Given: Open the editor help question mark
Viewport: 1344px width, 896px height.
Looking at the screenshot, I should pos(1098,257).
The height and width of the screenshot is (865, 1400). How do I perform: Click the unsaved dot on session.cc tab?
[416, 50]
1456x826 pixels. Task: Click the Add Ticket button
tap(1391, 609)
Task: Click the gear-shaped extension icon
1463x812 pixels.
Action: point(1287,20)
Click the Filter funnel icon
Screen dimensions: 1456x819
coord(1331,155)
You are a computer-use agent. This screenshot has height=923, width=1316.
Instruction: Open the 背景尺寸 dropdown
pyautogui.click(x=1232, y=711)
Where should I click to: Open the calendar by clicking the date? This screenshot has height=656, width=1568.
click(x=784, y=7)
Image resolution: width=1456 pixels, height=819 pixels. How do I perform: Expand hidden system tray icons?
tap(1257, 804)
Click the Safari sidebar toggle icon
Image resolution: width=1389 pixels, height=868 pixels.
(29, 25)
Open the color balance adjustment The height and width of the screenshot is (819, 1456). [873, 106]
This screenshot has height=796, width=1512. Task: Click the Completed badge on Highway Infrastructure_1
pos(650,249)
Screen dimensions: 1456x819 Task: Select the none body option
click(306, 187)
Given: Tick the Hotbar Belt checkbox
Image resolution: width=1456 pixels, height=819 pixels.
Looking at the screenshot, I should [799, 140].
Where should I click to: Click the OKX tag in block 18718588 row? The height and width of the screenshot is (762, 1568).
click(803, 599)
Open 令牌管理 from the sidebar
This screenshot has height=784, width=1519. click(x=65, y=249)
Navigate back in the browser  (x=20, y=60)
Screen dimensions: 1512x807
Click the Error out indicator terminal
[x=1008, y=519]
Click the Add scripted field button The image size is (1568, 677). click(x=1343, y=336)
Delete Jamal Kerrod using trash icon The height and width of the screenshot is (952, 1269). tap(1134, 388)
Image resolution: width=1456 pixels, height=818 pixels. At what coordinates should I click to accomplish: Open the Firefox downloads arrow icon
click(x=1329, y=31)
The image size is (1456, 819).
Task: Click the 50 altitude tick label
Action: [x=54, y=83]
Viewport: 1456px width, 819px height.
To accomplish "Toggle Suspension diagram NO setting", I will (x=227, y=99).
──────────────────────────────
TASK STATEMENT
With the line that has "Where should I click to: Open" as the first and the line that has "Click the Add scripted" as the last, repeat exactly that run of lines above and no more.

ANSWER AREA
Where should I click to: Open the calendar by clicking the date? This screenshot has height=656, width=1568.
click(x=784, y=7)
Image resolution: width=1456 pixels, height=819 pixels. How do I perform: Expand hidden system tray icons?
tap(1257, 804)
Click the Safari sidebar toggle icon
Image resolution: width=1389 pixels, height=868 pixels.
(29, 25)
Open the color balance adjustment The height and width of the screenshot is (819, 1456). [873, 106]
This screenshot has height=796, width=1512. Task: Click the Completed badge on Highway Infrastructure_1
pos(650,249)
Screen dimensions: 1456x819 Task: Select the none body option
click(306, 187)
Given: Tick the Hotbar Belt checkbox
Image resolution: width=1456 pixels, height=819 pixels.
Looking at the screenshot, I should [799, 140].
Where should I click to: Click the OKX tag in block 18718588 row? The height and width of the screenshot is (762, 1568).
click(803, 599)
Open 令牌管理 from the sidebar
This screenshot has height=784, width=1519. click(x=65, y=249)
Navigate back in the browser  (x=20, y=60)
Screen dimensions: 1512x807
Click the Error out indicator terminal
[x=1008, y=519]
Click the Add scripted field button The image size is (1568, 677). click(x=1343, y=336)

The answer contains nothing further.